Ostrove, who worked as the chief financial and technology officer for the private K-12 Schechter School on Long Island, poured millions from school accounts into his own personal accounts from March 2014 to April 2022, prosecutors told jurors during the trial.
With that money, he bought cars including a 1965 Mustang, a Lincoln Aviator and a Mercedes-Benz. He also bought five beach houses on New York's Fire Island and purchased each through a shell corporation in order to hide his identity. Ostrove then spent $1.4 million in renovations for the homes and pocketed over $600,000 in income after he rented those beach houses out.
The cars and houses have all been seized.
The stolen funds also went toward paying his daughter's college tuition, home equity loans and expensive collectible political memorabilia and coins. Evidence showed Ostrove also turned those for a profit. All told, he made at least $1 million in cash withdrawals and went on shopping sprees where he would buy high-end clothing and jewelry or take "limousine trips," the Suffolk County District Attorney's Office said.
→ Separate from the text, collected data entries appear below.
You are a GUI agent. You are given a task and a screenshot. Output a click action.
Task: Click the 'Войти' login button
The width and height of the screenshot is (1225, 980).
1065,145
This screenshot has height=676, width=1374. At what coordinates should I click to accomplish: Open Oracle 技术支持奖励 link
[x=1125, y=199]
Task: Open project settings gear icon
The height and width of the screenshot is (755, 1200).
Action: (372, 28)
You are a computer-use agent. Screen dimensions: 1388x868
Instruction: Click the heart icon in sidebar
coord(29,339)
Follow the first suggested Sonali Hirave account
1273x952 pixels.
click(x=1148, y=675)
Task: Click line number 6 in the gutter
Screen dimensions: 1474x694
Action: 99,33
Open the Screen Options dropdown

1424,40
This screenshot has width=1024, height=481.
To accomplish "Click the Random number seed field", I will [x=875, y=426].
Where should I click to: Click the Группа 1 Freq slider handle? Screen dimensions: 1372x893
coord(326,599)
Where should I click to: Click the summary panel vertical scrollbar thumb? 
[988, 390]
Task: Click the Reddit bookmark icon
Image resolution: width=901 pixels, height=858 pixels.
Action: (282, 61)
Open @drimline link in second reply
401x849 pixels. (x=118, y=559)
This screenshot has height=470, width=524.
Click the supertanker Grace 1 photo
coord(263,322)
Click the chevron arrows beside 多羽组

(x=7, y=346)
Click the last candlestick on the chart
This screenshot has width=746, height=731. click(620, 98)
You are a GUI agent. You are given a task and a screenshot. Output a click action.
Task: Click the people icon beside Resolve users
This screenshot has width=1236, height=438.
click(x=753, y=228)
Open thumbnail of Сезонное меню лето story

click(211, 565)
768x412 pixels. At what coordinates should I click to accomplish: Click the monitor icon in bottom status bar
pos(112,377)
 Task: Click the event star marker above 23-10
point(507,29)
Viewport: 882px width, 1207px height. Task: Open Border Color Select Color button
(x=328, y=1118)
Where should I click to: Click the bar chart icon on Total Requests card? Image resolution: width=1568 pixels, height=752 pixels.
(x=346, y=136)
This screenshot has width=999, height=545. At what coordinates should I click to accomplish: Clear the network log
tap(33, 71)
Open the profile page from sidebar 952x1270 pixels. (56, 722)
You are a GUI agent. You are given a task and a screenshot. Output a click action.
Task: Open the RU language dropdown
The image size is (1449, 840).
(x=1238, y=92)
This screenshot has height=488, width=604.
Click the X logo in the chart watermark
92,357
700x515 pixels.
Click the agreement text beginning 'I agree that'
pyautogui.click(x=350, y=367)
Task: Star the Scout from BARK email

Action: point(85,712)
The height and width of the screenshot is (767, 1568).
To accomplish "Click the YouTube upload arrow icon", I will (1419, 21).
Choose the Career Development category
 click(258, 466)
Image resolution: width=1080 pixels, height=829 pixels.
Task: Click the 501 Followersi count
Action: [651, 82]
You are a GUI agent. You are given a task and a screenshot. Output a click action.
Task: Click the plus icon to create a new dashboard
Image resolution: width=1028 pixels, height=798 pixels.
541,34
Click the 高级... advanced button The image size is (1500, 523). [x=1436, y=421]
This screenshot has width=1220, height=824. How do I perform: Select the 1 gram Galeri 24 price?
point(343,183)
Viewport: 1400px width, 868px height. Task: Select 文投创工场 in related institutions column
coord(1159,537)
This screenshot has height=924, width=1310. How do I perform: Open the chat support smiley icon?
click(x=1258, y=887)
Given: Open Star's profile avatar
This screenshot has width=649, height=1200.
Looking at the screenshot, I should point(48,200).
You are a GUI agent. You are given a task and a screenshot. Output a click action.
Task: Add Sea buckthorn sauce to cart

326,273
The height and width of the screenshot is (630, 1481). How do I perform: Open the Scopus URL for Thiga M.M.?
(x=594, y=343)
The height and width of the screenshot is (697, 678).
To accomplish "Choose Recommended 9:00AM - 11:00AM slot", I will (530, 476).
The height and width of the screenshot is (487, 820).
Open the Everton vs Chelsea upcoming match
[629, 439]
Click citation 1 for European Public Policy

In addition to paying back the $8.4 million he stole in full, Ostrove was ordered to pay an additional $500,000 for each shell corporation he operated.
"This sentence sends a clear message that we take white collar crime extremely seriously here in Suffolk County," said Suffolk County District Attorney Raymond Tierney. "We are satisfied that with both the verdict and sentence that justice has been attained for all of the students, staff, and the community at the Schechter School."
Fox Business reported Thursday that attorney Steven Bertolino, who represented Brian Laundrie's parents in the Gabby Petito murder case, once threw Ostrove out of his office.
"Back when he was flushed with other people's money, he was a pompous a–," Bertolino told the outlet.